I lay in bed at 2:30 in the morning with a nasty sore throat and cough. For days I had become progressively worse and I really didn’t know what to do. I had taken teas, gargled with warm salt water, guzzled apple cider vinegar, you name it.
So I was just sitting there (because laying down made it worse), couldn’t sleep, so I started doing research on the metaphysical reason why we get sick in the throat and I found that it’s due to the inability to express ourselves or speak our truth.
I had to face it. I hadn’t written anything in a while and recently quit my first/last casino job.
Having worked as a server before, I decided to take on the job and just give it a try. Things were going pretty well until they decided to put me on the graveyard shift working from 12am to 8:30am every day but I couldn’t do anything about it since they give the new people the worst shifts and I had to accept it. Even though I voiced my concern, that was part of the job. I have never been a night owl. I was always the girl who goes to bed at 10pm for a great majority of my life, except for a period of time when I dated a computer science nerd who went to bed frequently at 5am and slept all day.

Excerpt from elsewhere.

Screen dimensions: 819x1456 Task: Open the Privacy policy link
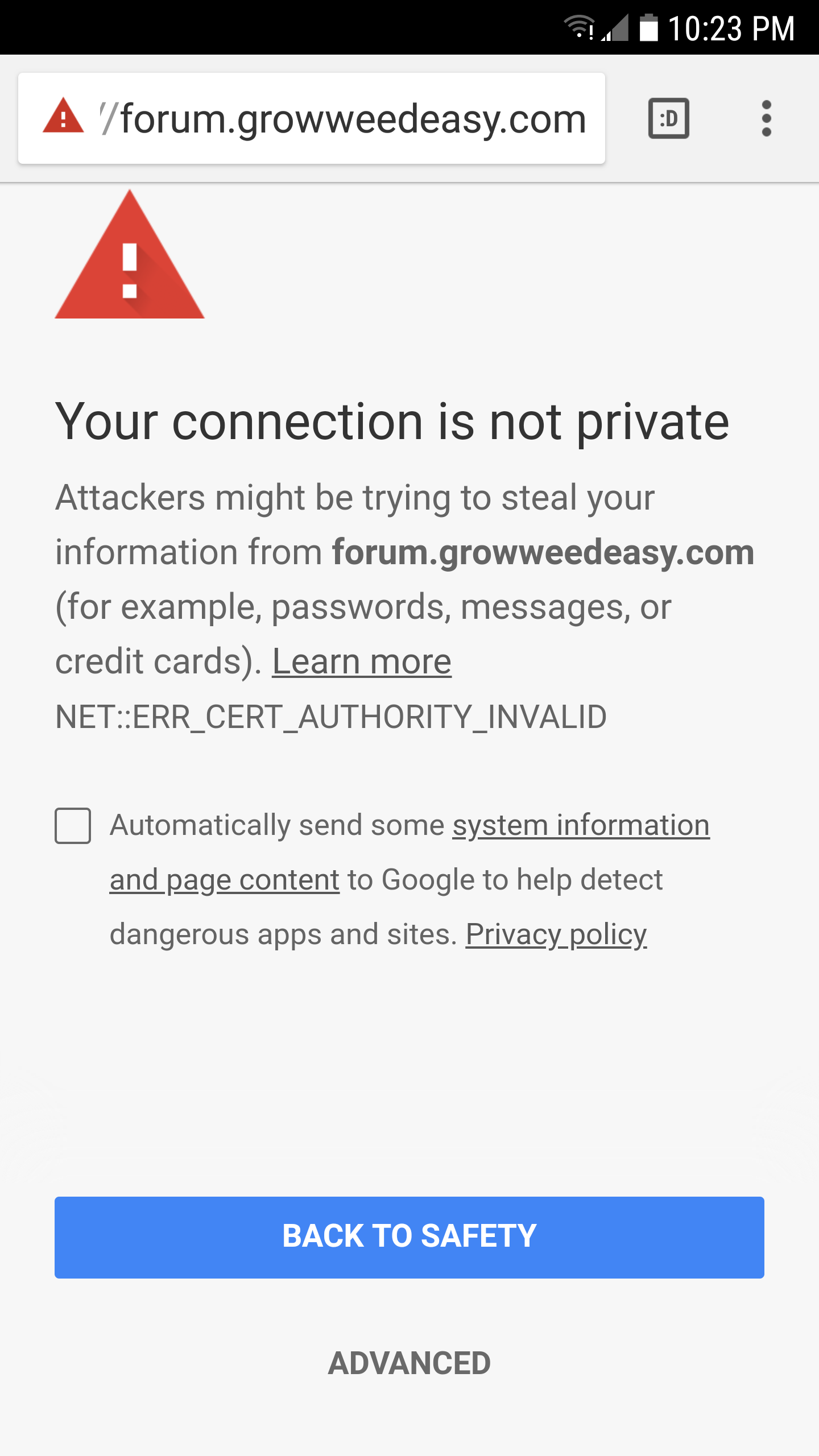pyautogui.click(x=556, y=934)

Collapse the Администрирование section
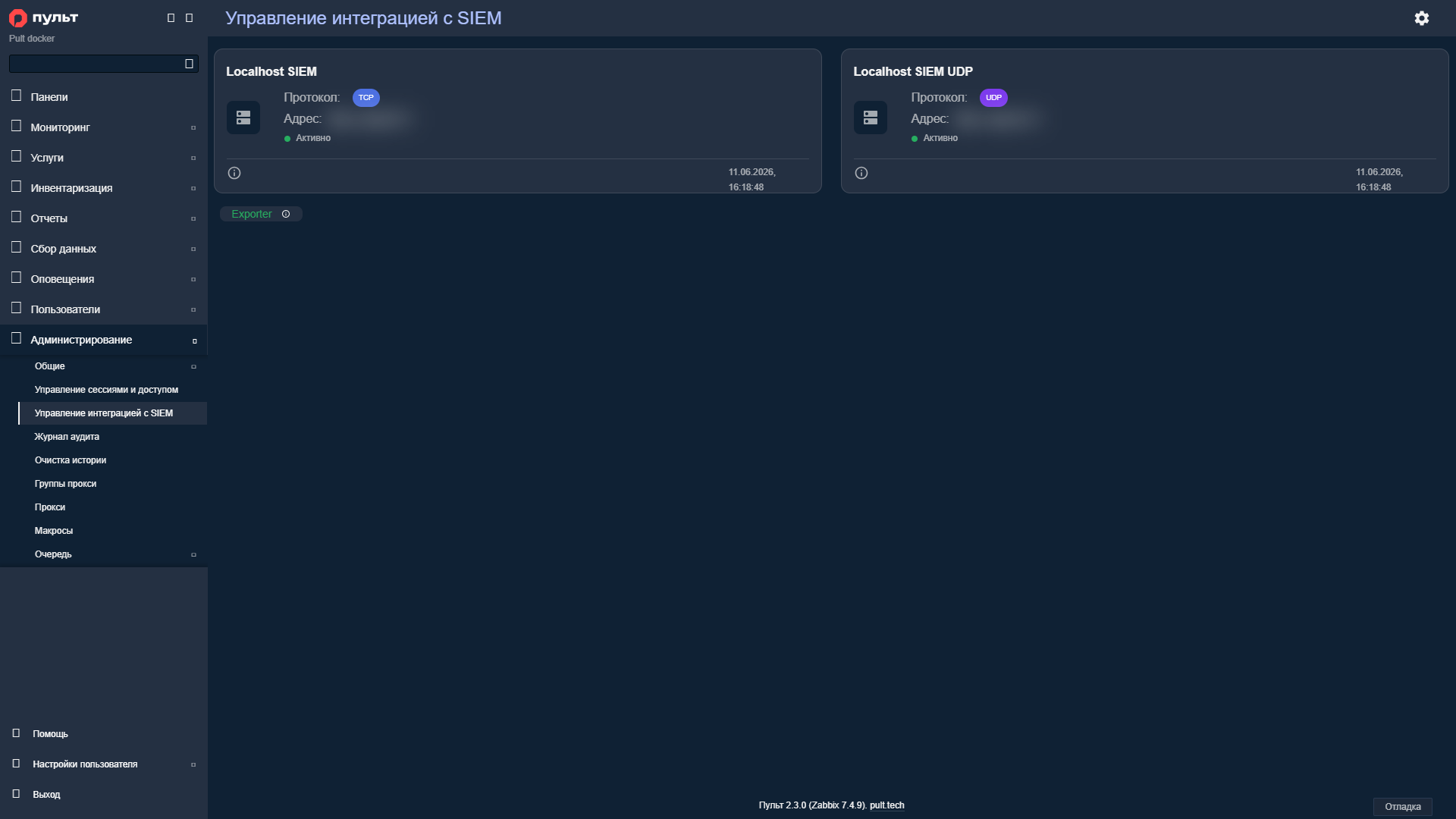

So, the job was weird like that and I started to be faced with the reality that I really didn’t need to be doing a job like that because I had already been to school and could probably get a better job. I was surrounded by people who felt stuck in the job and accepted unusual working conditions and crap from people because they had bills to pay and kids to feed.
One of my coworkers looked at me one day and asked. So let me get this straight…”you’re single, Latina, 30, with no kids? That’s rare.”
Yea, I know it is. I was so out of my element while I worked there and I wasn’t writing at all because I was always so tired. Working in the casino really made me think about myself and what I was doing. I was educated with no children. I didn’t need to be there, but I was there, why? That’s what I really had to come to terms with.
As I lay there at 2:30 in the morning, I turned on the T.V. and a program came on about women comedians. One of the first things I ever wanted to be was a comedian because I loved to make people laugh.
At that moment, I realized I wasn’t living my truth. My body got sick in order to remind me to live my freaking truth. Not that I’m going to go out and be a comedienne, but I needed to express myself more than I was. Sometimes we don’t want to listen but the body will make you. Sometimes pills, cough syrup, even our alternative medicinal remedies aren’t going to heal us. It’s figuring out the real shit that’s going on in our hearts/minds/souls that we need to pinpoint, figure out, and deal with in order to heal.
And I literally had to create something in order to heal. I literally had to sit my ass down and start writing in order to feel better because I was finally telling my truth and unclogging my fifth chakra, where truth telling comes from.
So another lesson I learned from the metaphysical world. If you get sick in your throat, you need to say what you need to say. That’s it.